What Happens At The Party
Auch hier geht es wieder um Party. “What Happens At The Party” unterscheidet sich ziemlich von vielen anderen LMFAO-Tracks. Der Song ist relativ futuristisch angehaucht, die Stimmen von Redfoo und Sky Blu sind beispielsweise mithilfe von Computer verzerrt und klingen nach Robotern. Man ist derartiges eher von Bands wie beispielsweise Daft Punk gewohnt. In der Reihenfolge meiner Lieblingssongs auf der Platte würde ich “What Happens At The Party” im Mittelfeld ansiedeln.
Leaving You 4 The Groove
Dieser Track ist nicht so basslastig wie viele andere, aber der Text ist ziemlich LMFAO-typisch. Redfoo und Sky Blu besingen darin, wie sie mit einem Mädchen Schluss machen - sie wollen es quasi für den “Groove” verlassen, wie ja auch schon der Titel des Tracks besagt. (“I have something to say to you, girl, that I can’t control, I love you, and I always will, but that’s not strong enough” Die Stimmen der beiden Künstler sind klar im Vordergrund, die Melodie rückt in den Hintergrund.
I Don’t Wanna Be
LMFAO besingen in “I Don’t Wanna Be” ein Treffen mit der Sommerliebe im Club. Dort scheint auch der Freund der besungenen Dame zu sein, aber LMFAO sind sich ganz sicher, dieses Duell zu gewinnen: “‘cause I don’t wanna be, what you want me to be.”Das Ganze wird abgeliefert zu einer netten und tanzbaren Melodie. Leider hat das Lied keine Ohrwurmqualität, ist aber zum Tanzen weitaus besser geeignet als “Yes” oder “Leaving You 4 The Groove”.
Shots
“Shots” ist eigentlich ein Track von Crunk-Rapper Lil Jon, der auch schon mit Größen wie Usher und Ciara zusammengearbeitet hat. LMFAO übernehmen eher einen geringeren Anteil am Track - aber trotz allem bleiben sie ihrer Linie treu. Es geht um Alkoholkonsum, “all drinks for free”. Der Name “Shots” deutet das Ganze ja schon an, handelt es sich bei Shots ja schließlich um Kurze oder wie man in Bayern sagt, “Stamperl”.

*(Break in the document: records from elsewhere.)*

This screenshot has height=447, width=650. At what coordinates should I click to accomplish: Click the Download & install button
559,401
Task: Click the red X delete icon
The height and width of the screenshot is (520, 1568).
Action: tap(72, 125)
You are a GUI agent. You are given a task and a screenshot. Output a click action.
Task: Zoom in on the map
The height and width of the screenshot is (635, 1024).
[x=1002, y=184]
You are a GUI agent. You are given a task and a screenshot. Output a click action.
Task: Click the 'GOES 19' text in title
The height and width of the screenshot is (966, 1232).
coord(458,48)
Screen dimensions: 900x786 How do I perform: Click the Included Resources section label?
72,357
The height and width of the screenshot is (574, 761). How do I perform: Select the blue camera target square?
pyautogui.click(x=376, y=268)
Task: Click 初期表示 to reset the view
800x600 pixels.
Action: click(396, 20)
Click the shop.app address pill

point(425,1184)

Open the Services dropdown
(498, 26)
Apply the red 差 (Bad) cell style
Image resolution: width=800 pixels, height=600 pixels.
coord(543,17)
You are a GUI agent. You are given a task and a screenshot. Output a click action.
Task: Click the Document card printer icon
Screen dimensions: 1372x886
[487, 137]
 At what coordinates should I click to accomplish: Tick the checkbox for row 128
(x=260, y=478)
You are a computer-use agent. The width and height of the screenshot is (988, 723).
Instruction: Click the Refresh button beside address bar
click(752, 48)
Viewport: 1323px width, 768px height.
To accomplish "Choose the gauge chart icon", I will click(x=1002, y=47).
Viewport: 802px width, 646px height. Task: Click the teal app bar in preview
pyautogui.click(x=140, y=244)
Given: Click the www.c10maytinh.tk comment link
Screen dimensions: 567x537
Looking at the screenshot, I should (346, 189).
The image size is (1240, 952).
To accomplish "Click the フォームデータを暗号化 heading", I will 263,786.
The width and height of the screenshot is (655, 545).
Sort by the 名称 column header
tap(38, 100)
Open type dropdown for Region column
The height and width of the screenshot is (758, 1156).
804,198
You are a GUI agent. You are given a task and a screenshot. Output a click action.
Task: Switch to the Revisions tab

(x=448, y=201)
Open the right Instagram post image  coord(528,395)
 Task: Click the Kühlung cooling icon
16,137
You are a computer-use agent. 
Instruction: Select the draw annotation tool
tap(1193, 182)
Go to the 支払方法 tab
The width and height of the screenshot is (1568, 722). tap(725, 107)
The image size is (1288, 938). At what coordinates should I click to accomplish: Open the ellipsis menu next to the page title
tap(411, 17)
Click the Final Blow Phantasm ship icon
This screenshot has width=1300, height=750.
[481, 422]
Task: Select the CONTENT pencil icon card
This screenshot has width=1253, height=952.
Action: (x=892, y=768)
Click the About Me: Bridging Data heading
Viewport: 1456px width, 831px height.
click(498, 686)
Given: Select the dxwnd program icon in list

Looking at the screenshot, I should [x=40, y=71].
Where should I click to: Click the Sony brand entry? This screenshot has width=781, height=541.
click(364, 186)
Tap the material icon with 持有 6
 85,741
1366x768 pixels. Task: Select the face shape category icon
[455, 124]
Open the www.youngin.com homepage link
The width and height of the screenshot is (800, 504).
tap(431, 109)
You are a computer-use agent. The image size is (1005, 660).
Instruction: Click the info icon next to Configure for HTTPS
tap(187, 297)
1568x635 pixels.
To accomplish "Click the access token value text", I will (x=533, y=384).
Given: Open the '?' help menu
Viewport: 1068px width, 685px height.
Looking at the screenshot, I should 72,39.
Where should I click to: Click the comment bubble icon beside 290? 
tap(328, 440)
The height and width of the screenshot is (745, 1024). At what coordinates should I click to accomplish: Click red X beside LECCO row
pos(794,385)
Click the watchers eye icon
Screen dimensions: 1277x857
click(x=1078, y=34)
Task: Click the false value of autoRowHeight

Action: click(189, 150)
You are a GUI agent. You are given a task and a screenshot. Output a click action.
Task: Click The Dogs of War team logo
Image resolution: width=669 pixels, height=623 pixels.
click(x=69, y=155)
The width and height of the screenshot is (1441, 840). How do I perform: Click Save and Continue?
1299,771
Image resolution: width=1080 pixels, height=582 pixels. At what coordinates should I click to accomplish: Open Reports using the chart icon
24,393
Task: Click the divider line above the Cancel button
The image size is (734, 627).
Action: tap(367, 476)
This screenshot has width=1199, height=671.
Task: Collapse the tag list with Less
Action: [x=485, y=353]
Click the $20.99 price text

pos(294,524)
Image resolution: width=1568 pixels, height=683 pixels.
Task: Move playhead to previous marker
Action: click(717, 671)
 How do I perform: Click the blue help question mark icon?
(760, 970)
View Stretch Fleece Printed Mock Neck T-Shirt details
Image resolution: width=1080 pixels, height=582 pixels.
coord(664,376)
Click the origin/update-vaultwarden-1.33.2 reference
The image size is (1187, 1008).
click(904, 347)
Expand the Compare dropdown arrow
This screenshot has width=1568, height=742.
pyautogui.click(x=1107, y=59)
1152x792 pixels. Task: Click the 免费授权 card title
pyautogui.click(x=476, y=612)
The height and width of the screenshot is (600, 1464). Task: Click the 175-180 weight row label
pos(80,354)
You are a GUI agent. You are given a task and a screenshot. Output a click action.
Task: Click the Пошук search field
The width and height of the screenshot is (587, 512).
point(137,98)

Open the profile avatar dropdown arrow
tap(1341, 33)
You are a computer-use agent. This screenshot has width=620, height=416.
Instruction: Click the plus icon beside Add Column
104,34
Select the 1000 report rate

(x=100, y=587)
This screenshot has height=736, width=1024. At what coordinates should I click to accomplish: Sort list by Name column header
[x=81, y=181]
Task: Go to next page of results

Vom Stil her erinnert “Shots” an Pitbull (Dancehall/Hip-Hop). Mit der Musik, die LMFAO normalerweise macht, hat der Song herzlich wenig zu tun, lediglich die Lyrics passen.
Bounce
“Bounce” besteht eigentlich nur aus Bass, der Text rückt relativ in den Hintergrund. Man könnte eigentlich sagen, dass der Track nur aus aneinandergereihten “Bounce”-Rufen besteht und das alles mit einer fetten Bassline unterlegt ist. Das Prinzip dieses Songs ist relativ einfach, aber geht in die Ohren und in die Beine.
I Shake, I Move
Dieser Track gehört zu meinen Favoriten auf dem Album. Gewohnt rotzig besingen LMFAO wieder die ganzen Freuden eines Lotterlebens, dieses Mal geht es darum, wie man am besten die Frauen herumkriegt - und das ohne Konsequenzen wie feste Beziehungen. “Walk in the club, with the attitude, that I’m in love, I’m in love with you, I’m on the floor and bust my moves, you’re gettin’ horny, you can’t control you.” Der Track besticht durch eine wahnsinnig gute Bassline. Wenn man beispielsweise diesen Track im Auto aufdreht, kann man die Bässe richtig in den Sitzen spüren. Aber auch zum Joggen eignet sich der Track perfekt, da er zwar nicht so schnell ist, wie z.B. “I’m in Miami, bitch!” aber basslastig und mit Ohrwurmqualitäten.
I’m Not A Whore
Dieser Song überzeugt mich wieder eher weniger. Zwar eignet sich Melodie und Bassline wieder richtig gut zum Tanzen, aber die Melodie ist vergleichsweise einfach gehalten. Der Text steht im Vordergrund - und wie bereits bekannt, sind die Texte von LMFAO nicht gerade für ihre Qualität und ihr Niveau bekannt. Dieses Mal geht es nicht darum, dass Redfoo und Sky Blu versuchen, wieder irgendeine Chica in einem Club von Miami aufzureißen, nein, dieses Mal beschuldigen sie die Mädels “But every girl I get to know, ends up trying to do me. I’m not a whore, but I like to do it.”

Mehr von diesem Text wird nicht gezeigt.